The truth is fair: both groups sit at about 0.50. Now suppose our data collection quietly favored qualified people in group A and unqualified people in group B, the kind of distortion a flawed hiring pipeline introduces.

# Keep a record with a probability that depends on group AND outcome: the bias.
keep_prob = np.where(
    (population["group"] == "A") & population["qualified"], 0.9,
    np.where((population["group"] == "B") & ~population["qualified"], 0.9, 0.3),
)
biased_sample = population[rng.random(N) < keep_prob]
biased_sample.groupby("group")["qualified"].mean().round(3)
group
A    0.767
B    0.257
Name: qualified, dtype: float64

The exact same underlying population now looks as if group A is far more qualified than group B. Nothing about the people changed; only the sampling did.
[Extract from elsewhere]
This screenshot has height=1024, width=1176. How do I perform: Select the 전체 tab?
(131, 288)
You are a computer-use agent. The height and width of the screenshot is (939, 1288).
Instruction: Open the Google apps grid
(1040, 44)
A model trained on this sample would learn and then amplify a gap that does not exist.

Putting a number on the disparity

Fairness audits use concrete metrics so the conversation is not just impressions. A common one is the selection-rate ratio, sometimes called the disparate-impact ratio: the positive rate of the disadvantaged group divided by that of the advantaged group. A widely cited rule of thumb flags anything below 0.8 as evidence of adverse impact.
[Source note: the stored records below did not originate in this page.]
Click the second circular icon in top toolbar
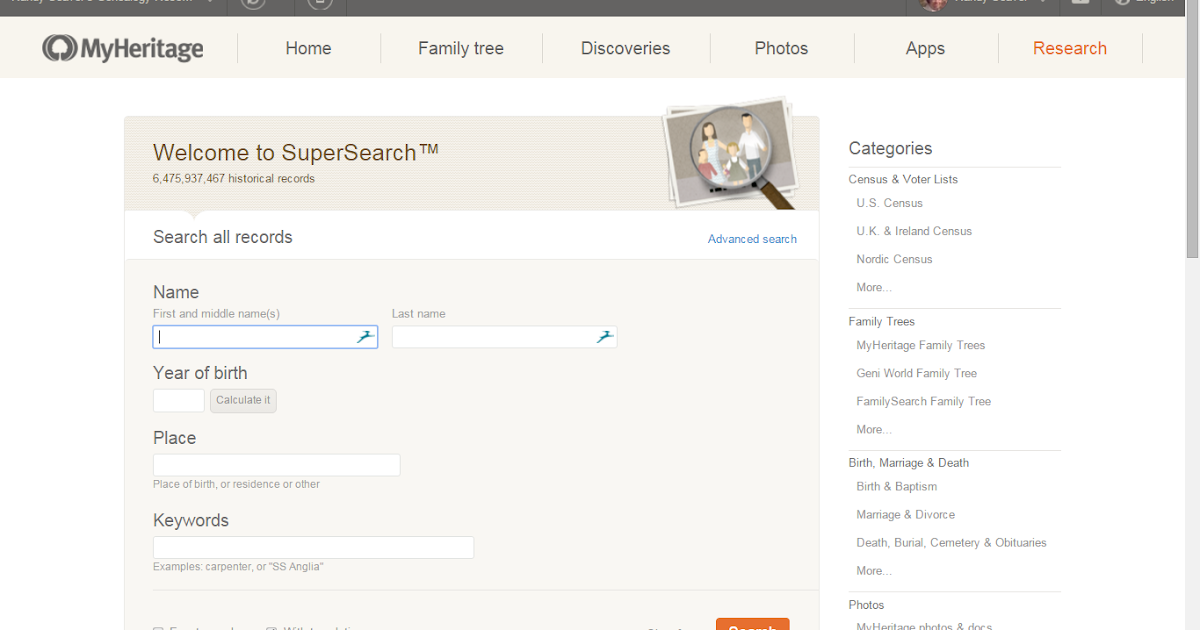 click(319, 4)
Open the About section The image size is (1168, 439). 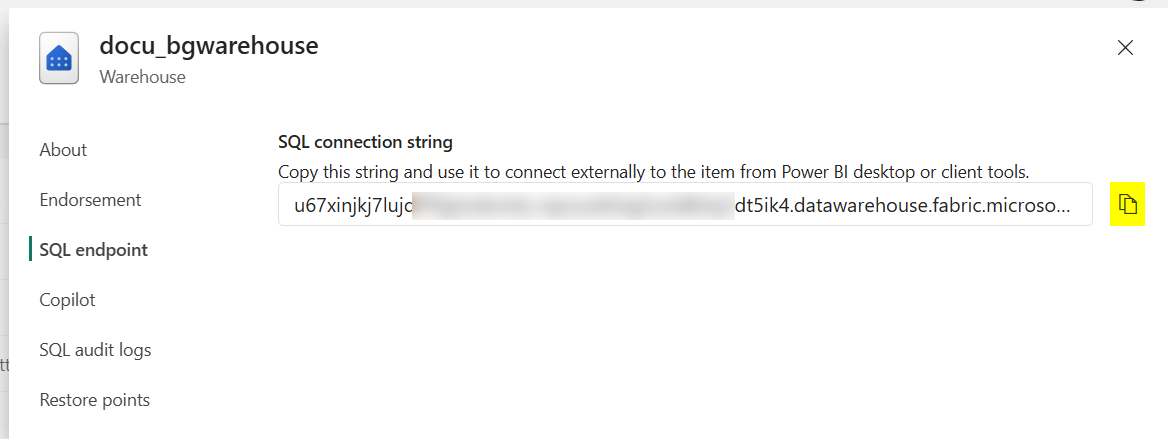[x=63, y=150]
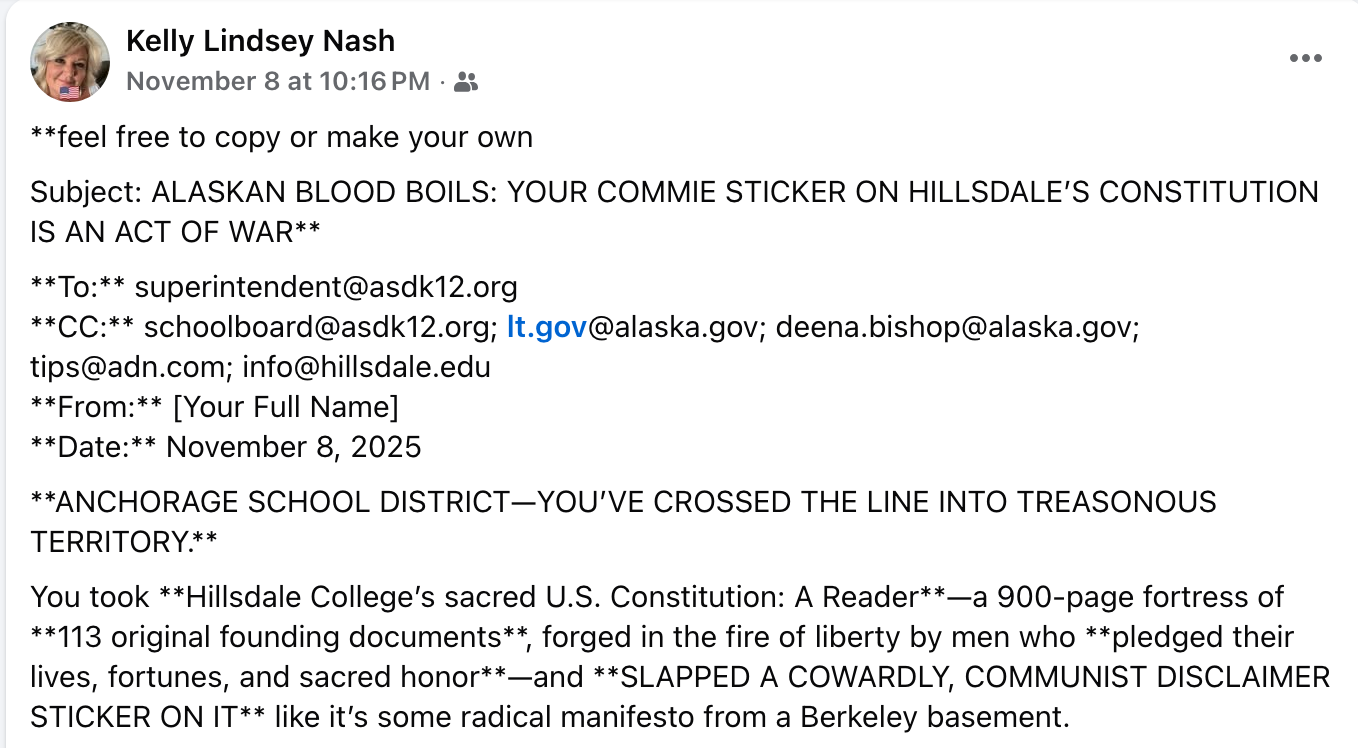
Task: Click the info@hillsdale.edu email text
Action: (366, 367)
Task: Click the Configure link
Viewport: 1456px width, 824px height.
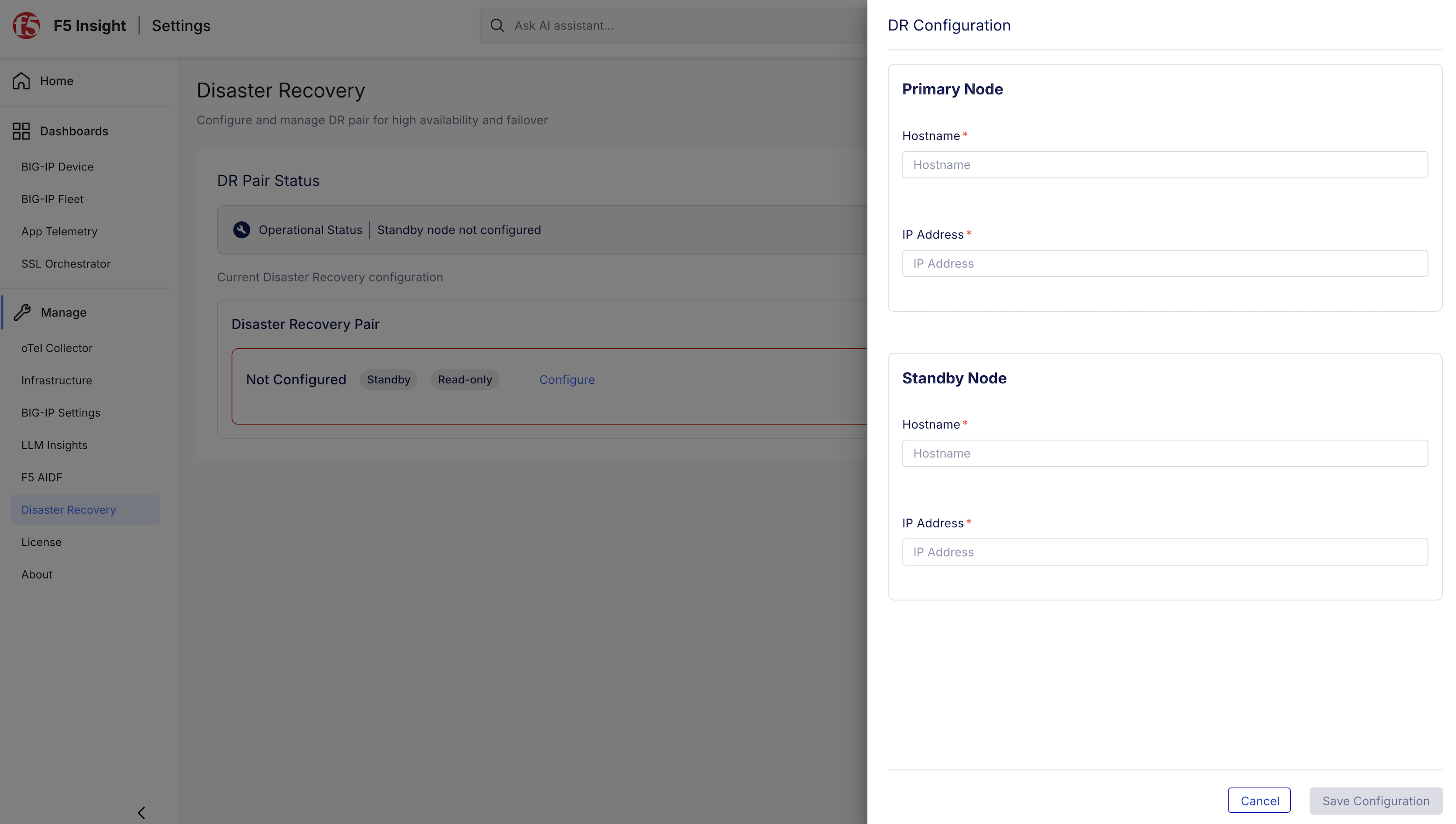Action: [566, 380]
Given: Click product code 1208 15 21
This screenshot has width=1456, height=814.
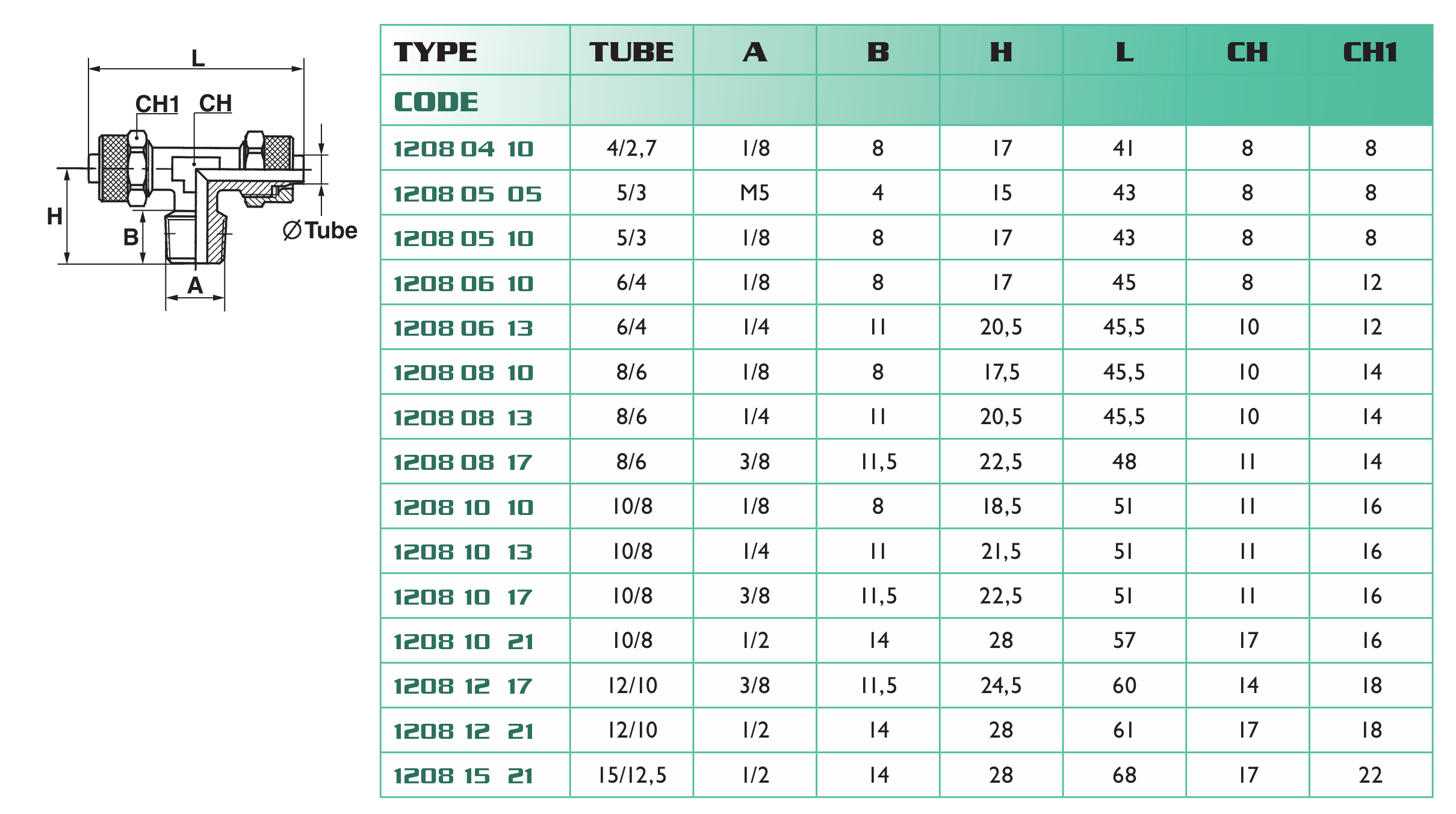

rates = biased_sample.groupby("group")["qualified"].mean()
ratio = rates.min() / rates.max()

print(f"group selection rates:\n{rates.round(3)}")
print(f"\ndisparate-impact ratio: {ratio:.2f}")
print("flagged for adverse impact" if ratio < 0.8 else "within the 0.8 guideline")
group selection rates:
group
A    0.767
B    0.257
Name: qualified, dtype: float64

disparate-impact ratio: 0.34
flagged for adverse impact

The ratio falls well under 0.8 and trips the flag, even though the true rates were identical. That is the lesson worth carrying out of this course: a metric computed on biased data will confidently certify a bias that the world does not actually contain. The fix is never a fancier model. It is going back to the data collection, the lesson Week 2 opened with and the reason fairness, sampling, and honesty are the same subject.